- Exercise description -
Answer these about the Tolkien canon post below:
(a) In what place does Tolkien write that Ambarussa perished?
(b) What did Felagund become in the second edition?
(c) Which quoted line does the writer call interesting, considering the date?

- Source extract -
§

If you're asking me WCH...

... to me it wouldn't be canon even had Tolkien himself written it. Which doesn't mean I don't believe Tolkien did not intend to finish and publish his Silmarillion however (interesting line "as it has come down through the Numenoreans" by the way, considering the date).

"Canon" for me is an internal affair, a guide for Middle-earth the subcreation. Tolkien himself wrote that Ambarussa perished in the fires of Losgar for instance (as I know you know). I believe JRRT intended to make this true within his world, and so my personal Silmarillion includes this as a "real" event...

... does yours? Does Christopher Tolkien's imagined personal Silmarillion include the early death of this Elf? Maybe, maybe not. It's not canon, and despite that it seems very much to me that Tolkien desired this new revision, I can't know it with the same confidence that I know Aragorn is the son of a man named Arathorn, or that Felagund became Finrod Felagund in the second edition... the line is still there, but if Tolkien himself had published the early death of Ambarussa, I'm thinking the readership at large (includes folks not born yet) would hold this as true, it wouldn't only be true according to my personal Silmarillion (or possibly other people's too), due to the weights and measures that I (or some) accord to writings outside canon.

Maybe it's my choice of nomenclature. I use "unpublished" texts (including parts of letters) to expand my personal Middle-earth, I just consider them with the same line drawn in the sand that I believe Tolkien drew, or that Tolkien should draw due to the art of subcreation: already published work comes first -- it's really the only "canon" JRRT needs to mind I think, both when he is trying to be consistent, and when he purposely introduces an inconsistency (or even gives into a niggle).

It's quite interesting when Tolkien plays the game you raised, treating still private texts as if they are already in print, and "known", but for myself I doubt that if a given scenario proved unworkable for some reason, Tolkien would not bend to putting story above a concern that he knows he has constructed as a "must consideration" of sorts.

There's an art to being inconsistent too (not that you said otherwise), and this type of inconsistency is not the mere act of revision when working toward a final version of something.

Last edited by Galin; 11-08-2016 at 11:00 AM.

§

[Item coordinate data]
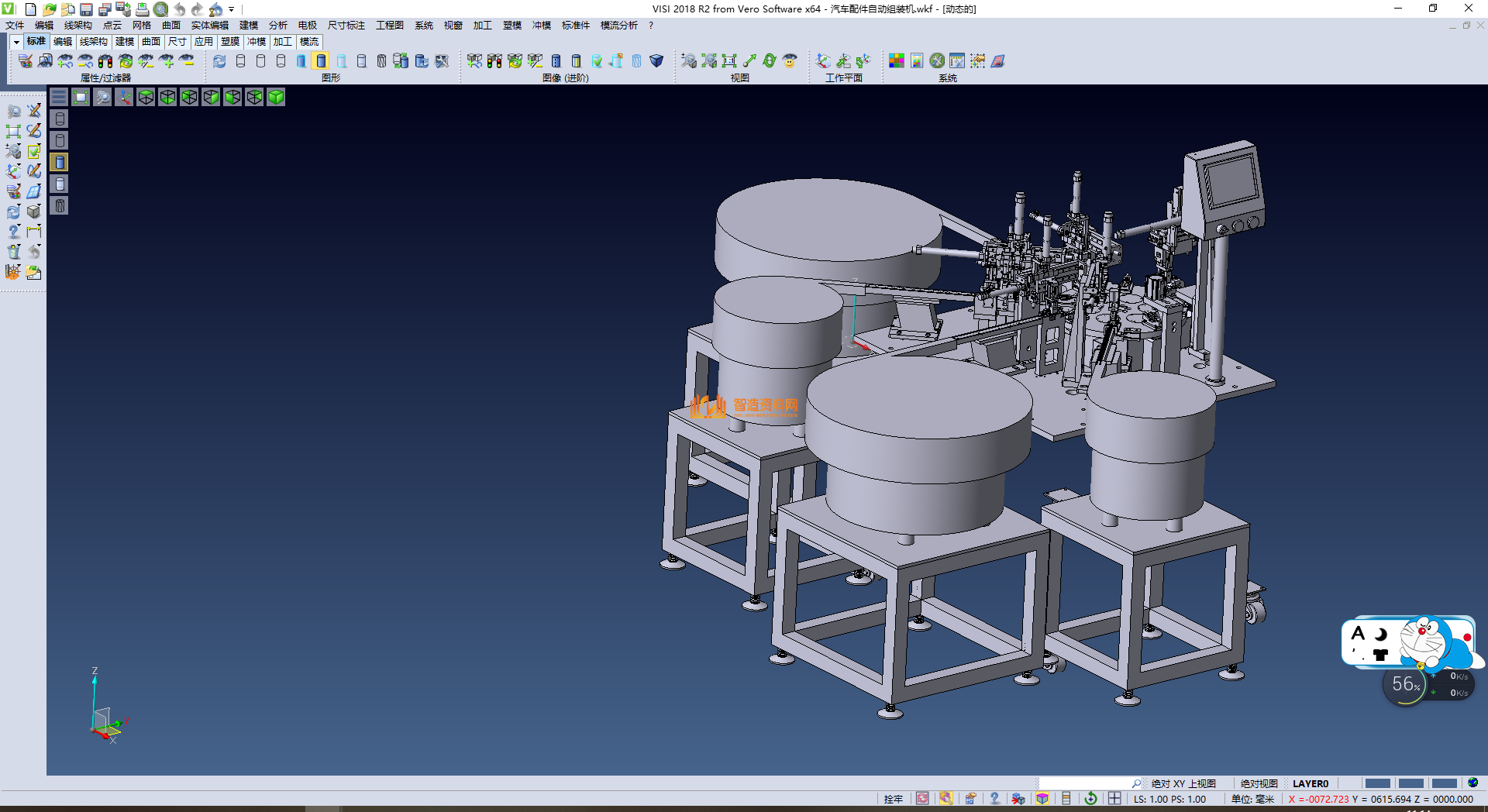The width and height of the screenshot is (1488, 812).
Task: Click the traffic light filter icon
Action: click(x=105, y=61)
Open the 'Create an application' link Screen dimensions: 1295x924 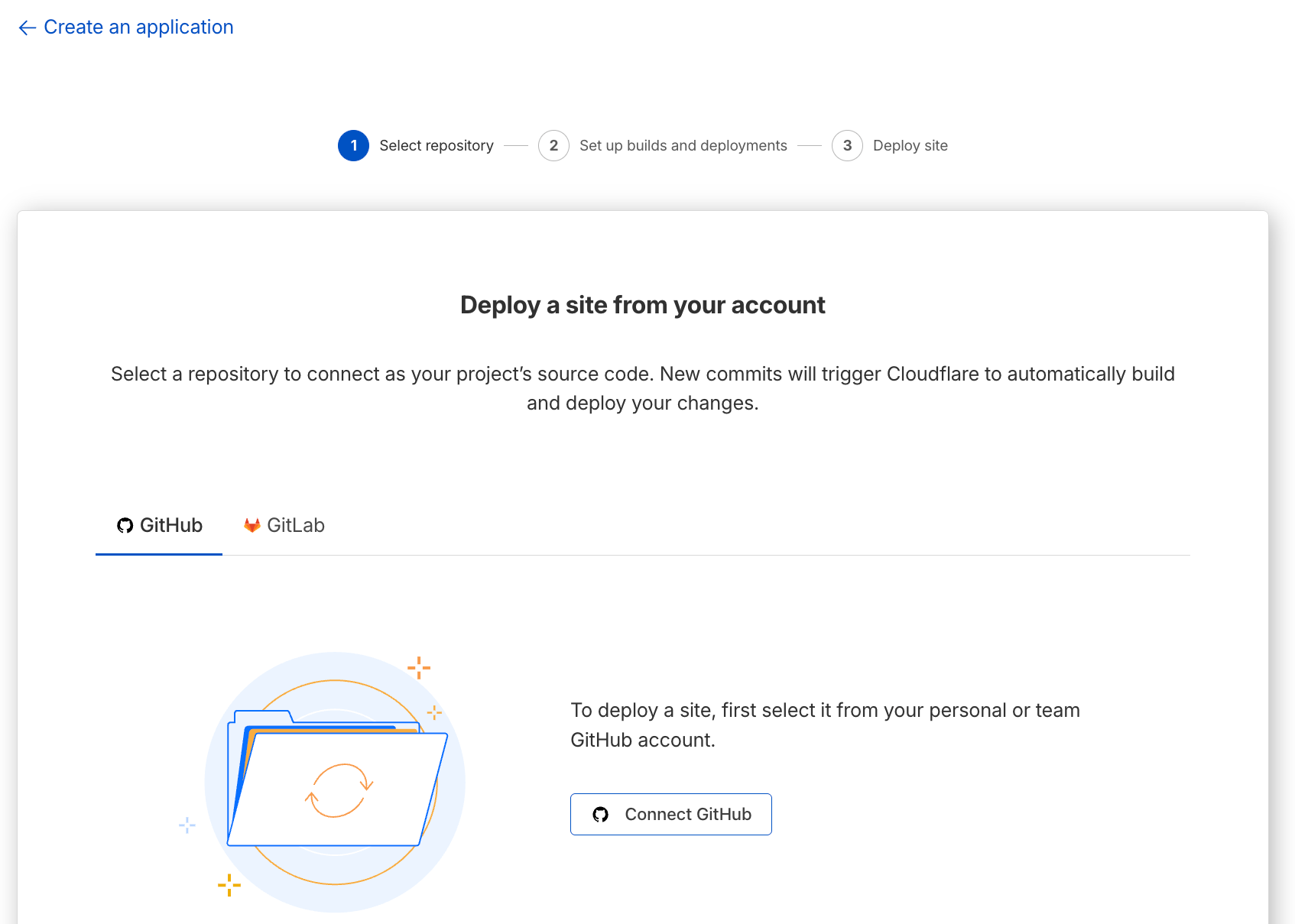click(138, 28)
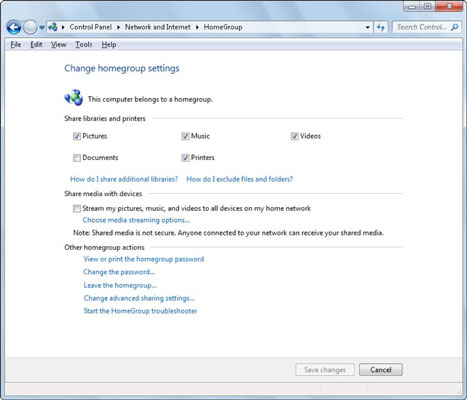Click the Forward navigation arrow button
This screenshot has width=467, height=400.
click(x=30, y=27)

§

- Full output -
(a) In the fires of Losgar.
(b) Finrod Felagund.
(c) "as it has come down through the Numenoreans"